Pais que perdem seus filhos também podem receber pensão por morte

A pensão por morte com amparo legal consta no artigo 74 da Lei 8.213/91, sendo o benefício previdenciário que assegura ao dependente uma remuneração contínua ou não.

A pensão por morte com amparo legal consta no artigo 74 da Lei 8.213/91, sendo o benefício previdenciário que assegura ao dependente uma remuneração contínua ou não, paga pelo INSS(Instituto Nacional do Seguro Social).

Essa remuneração envolve diferentes regras e requisitos para que o valor a ser pago seja estabelecido de acordo com as características específicas de cada situação.

Em geral, o falecido precisa ser aposentado, ou ser contribuinte da Previdência na data da morte. Salvo também a condição de segurado dentro do prazo que varia de 3 meses a 3 anos, denominado de “período de graça”.

É comum ouvir falar ou conhecer casos em que os filhos recebem pensão por morte dos pais, ou até mesmo esposa ou marido receber o benefício pela perda de seu cônjuge, mas o que poucos sabem é que os pais, sob algumas circunstâncias, também podem receber pensão por morte dos filhos.

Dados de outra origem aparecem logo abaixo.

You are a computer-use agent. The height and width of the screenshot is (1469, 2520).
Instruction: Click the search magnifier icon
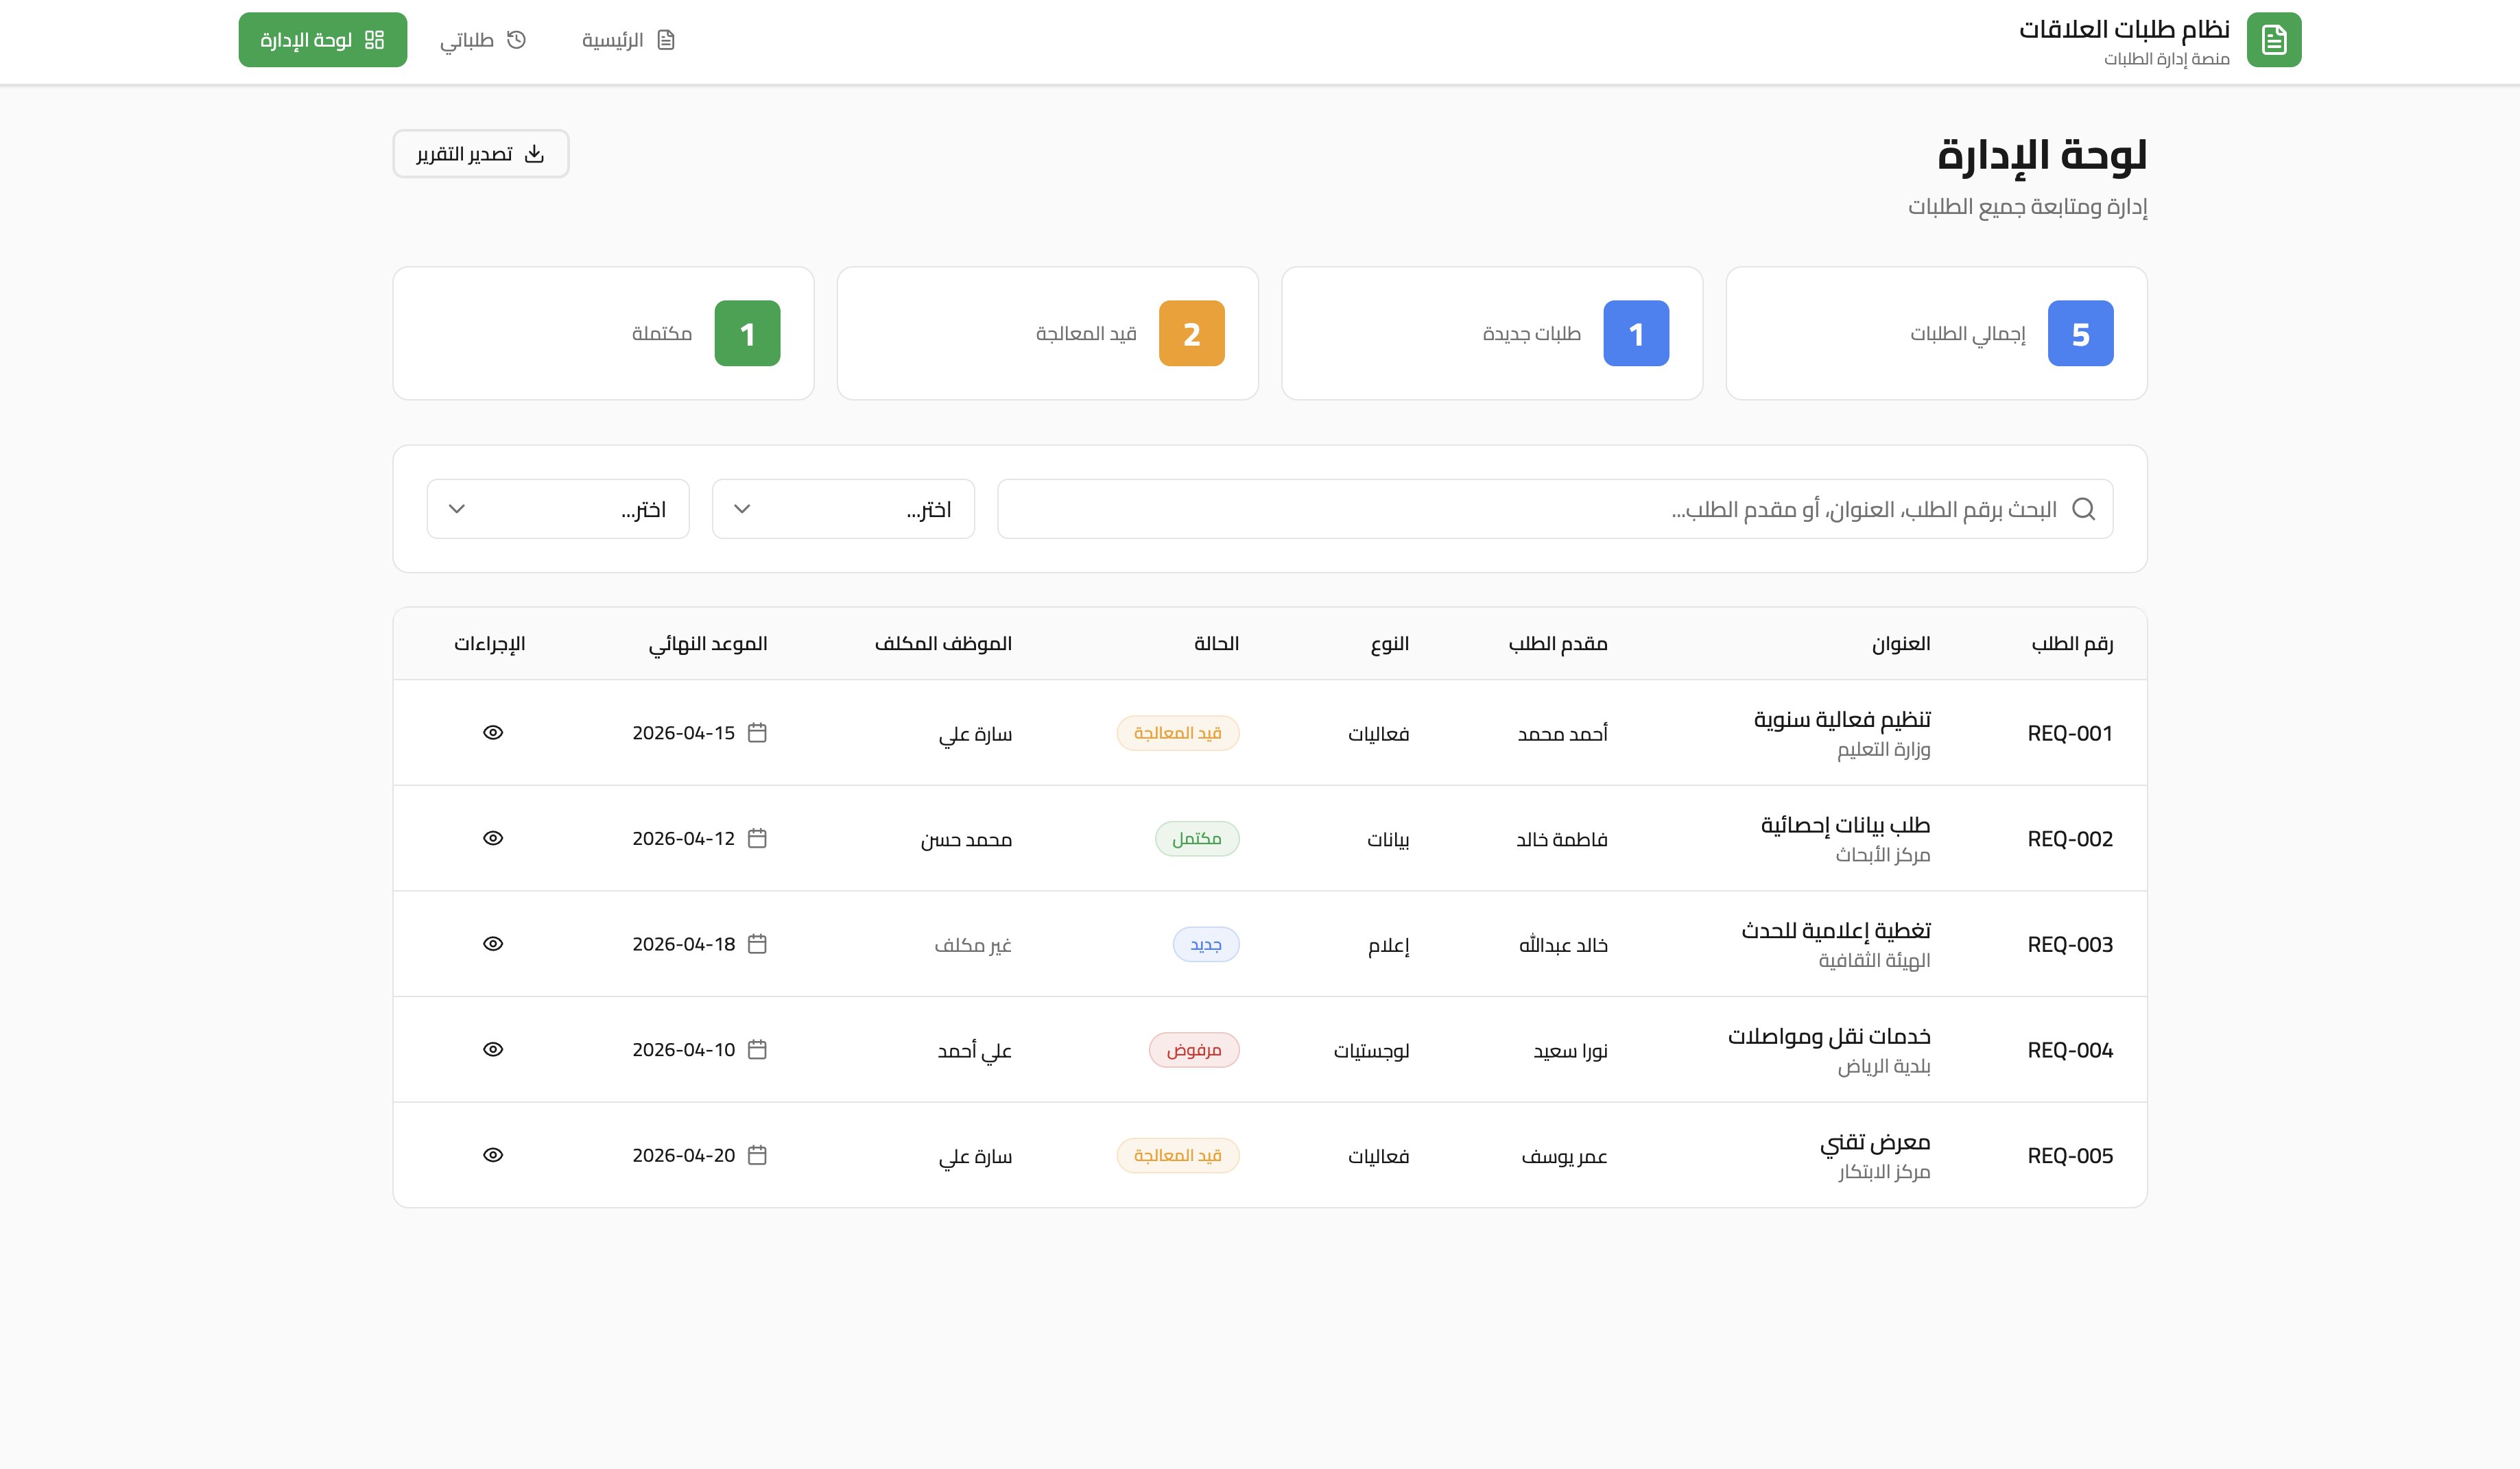[x=2083, y=509]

Para tal, observe o artigo 16 da Lei de Planos e Benefícios da Previdência Social (Lei 8.213/91), que define os indivíduos considerados dependentes do segurado:

  • I) o cônjuge, a companheira, o companheiro e o filho não emancipado, de qualquer condição, menor de 21 (vinte e um) anos, ou inválido, ou que tenha deficiência intelectual ou mental ou deficiência grave;
  • II) os pais;
  • III) o irmão não emancipado, de qualquer condição, menor de 21 (vinte e um) anos, ou inválido, ou que tenha deficiência intelectual ou mental ou deficiência grave.

Ou seja, os pais apenas recebem a pensão se comprovarem que são dependentes do filho de maneira total ou parcial, podendo inclusive receber vitaliciamente o benefício se possuir 44 anos +.

Nesse momento é importante chamar a atenção para o fato de que, nesse caso, a condição só se aplica quando não choca com o item I do artigo, ou seja, se o filho possuir cônjuge ou filhos, pois a lei garante a estes a prioridade no recebimento.